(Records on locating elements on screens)
--- Start ---
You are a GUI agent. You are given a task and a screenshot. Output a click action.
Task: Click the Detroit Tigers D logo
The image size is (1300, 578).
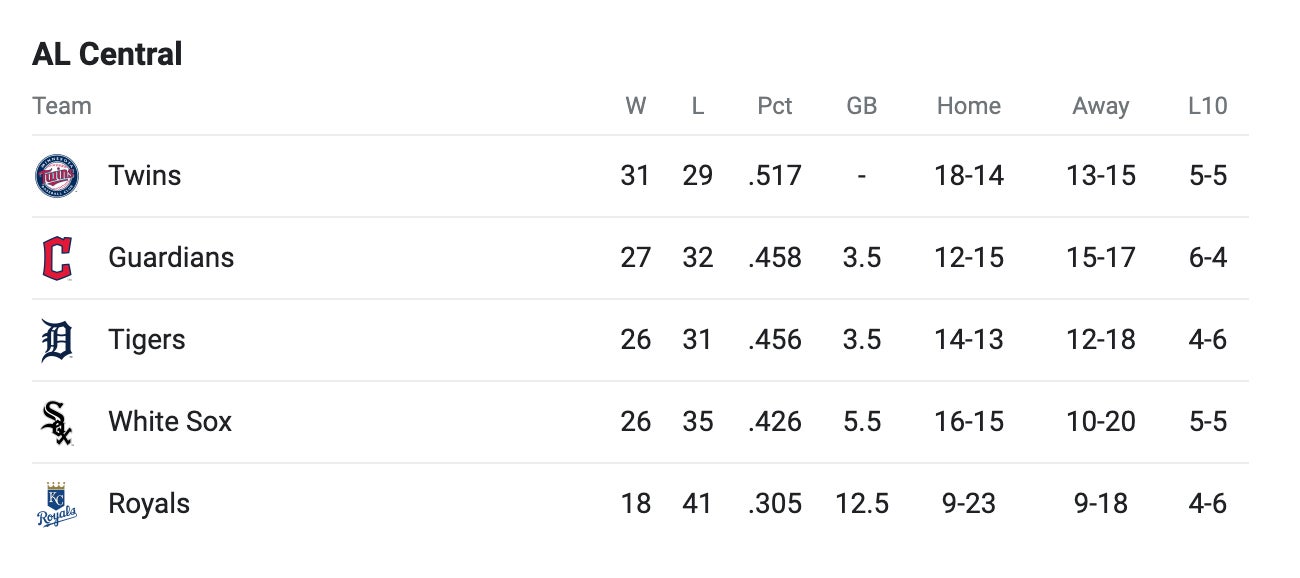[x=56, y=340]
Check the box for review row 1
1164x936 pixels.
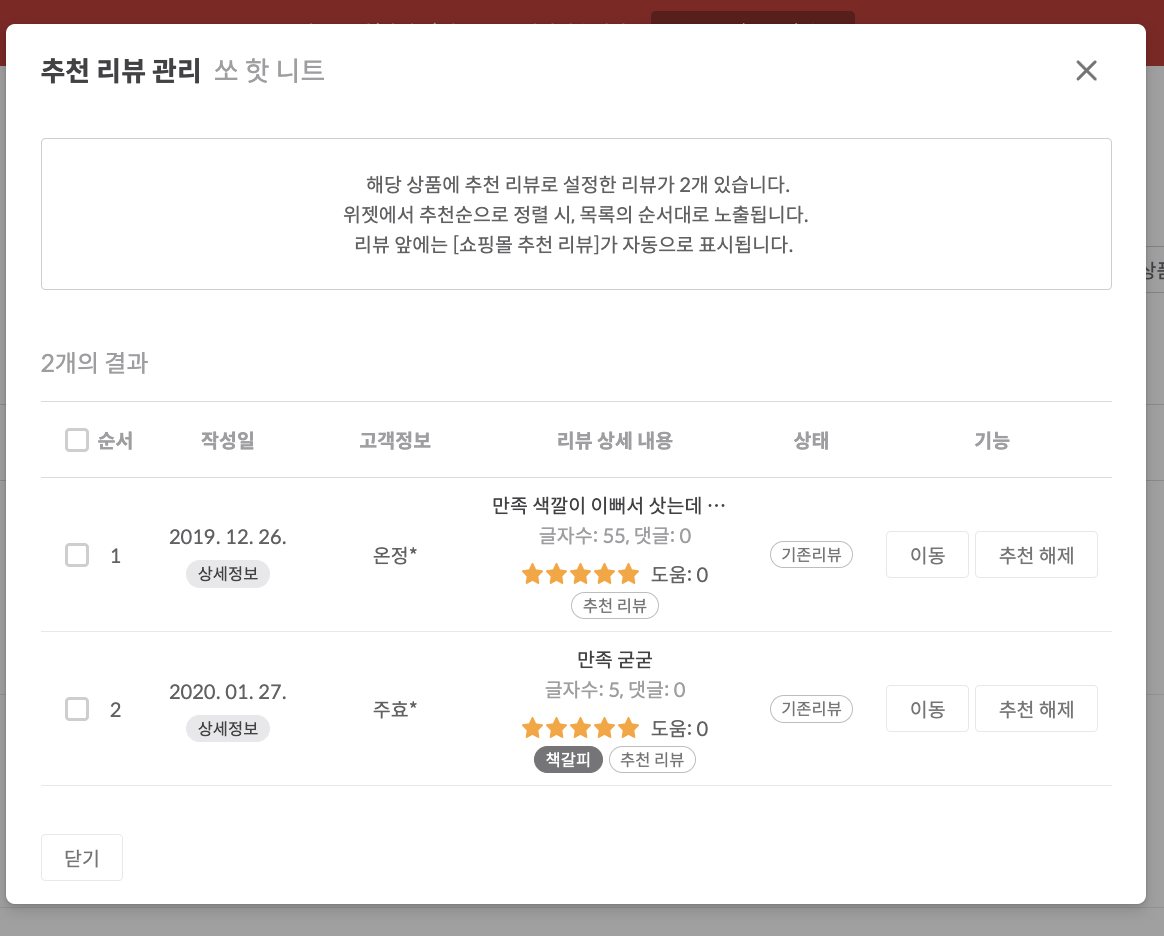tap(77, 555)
--- End ---
Task: Can you render every line of the records above as a JSON list of strings, one string per line, skipping blank lines and leaving out the pictures?

Output of the task:
[
  "You are a GUI agent. You are given a task and a screenshot. Output a click action.",
  "Task: Click the Detroit Tigers D logo",
  "The image size is (1300, 578).",
  "[x=56, y=340]",
  "Check the box for review row 1",
  "1164x936 pixels.",
  "tap(77, 555)"
]